第27章 悬壶济世薛神医
几个人好不容易才把花少庭弄回黑龙寨。
“林兄,我是不是快死了?我要是死了……你给明霜带句话,就说我对不起她……”
花少庭趴在床上眉头紧蹙,嘴唇失去了血色,腿微微颤抖着,眼神中满是痛苦与无助,
“让他找个人嫁了吧,千万要叮嘱他,和他相公吵架的时候千万别打死他……杀人……是犯法的……”
陈立竖起耳朵在旁边听着,想不到这花少庭法律意识还挺高的。
在一旁正忙得晕头转向的林寒朝着陈立踢了一脚,然后问道:“你在干什么?”
陈立微微皱着眉头,一脸正经地说:“我在这里仔细地听着呢,我在听他的临终遗言啊,说不定就能凭借这些话语找到他藏起来的那些私房钱……”
“人家可还没死呢,你赶快去寻个郎中来呀,要是他的伤口发生感染了,那可就麻烦大了。”

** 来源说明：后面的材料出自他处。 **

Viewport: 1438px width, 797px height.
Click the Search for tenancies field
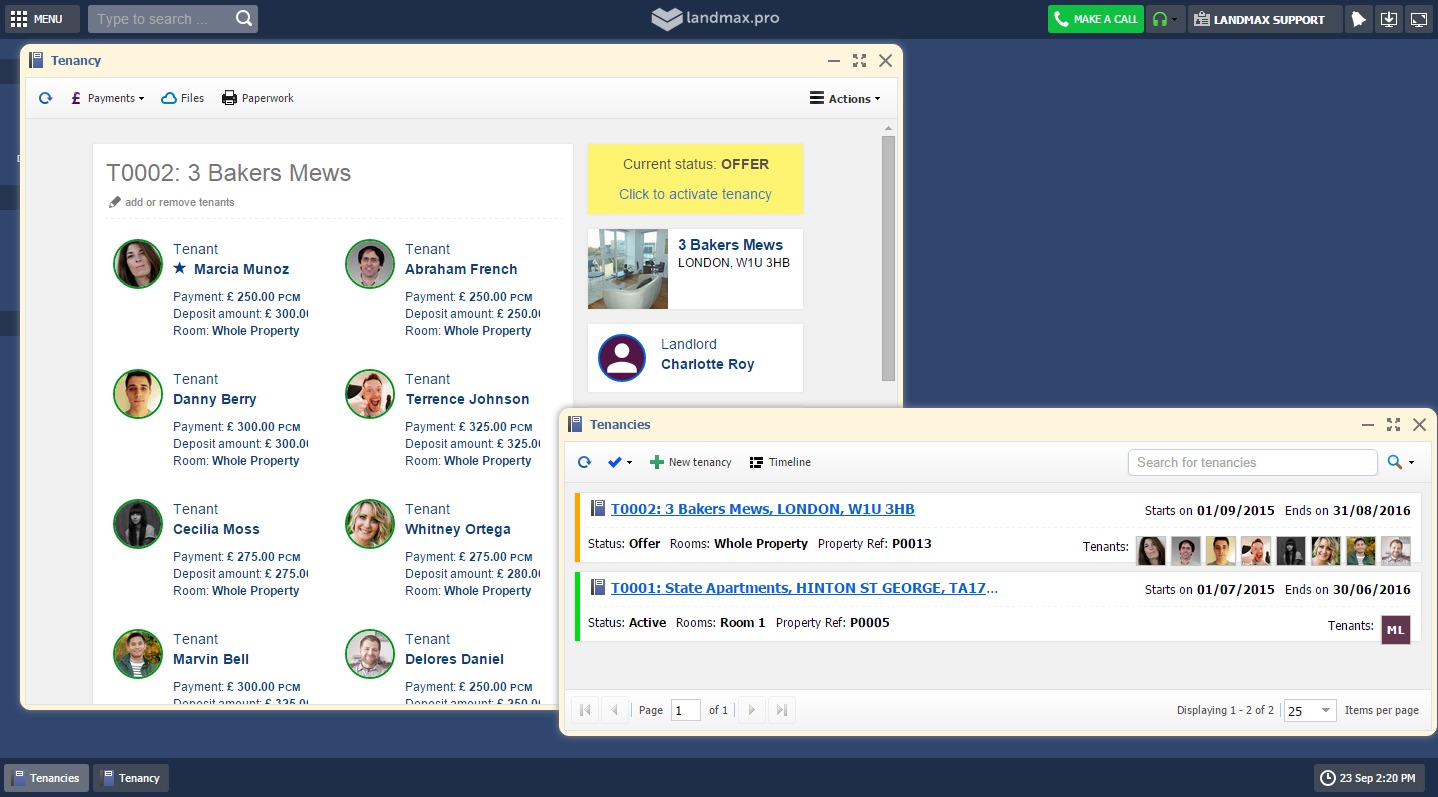point(1252,462)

“在这荒无人烟的荒山野岭之中,哪里会有郎中啊?”陈立焦急的话说到一半时,话语突然就停住了,忽然间像是想起了什么似的,“对呀,这二脖子山倒是还有个人能够救他。”
林寒忙问:“谁?”
“山里是有一个郎中,人称【薛神医】他以前在林州城开过一个医馆,后来听说治死了人被人打残废了扔到了二脖子山。”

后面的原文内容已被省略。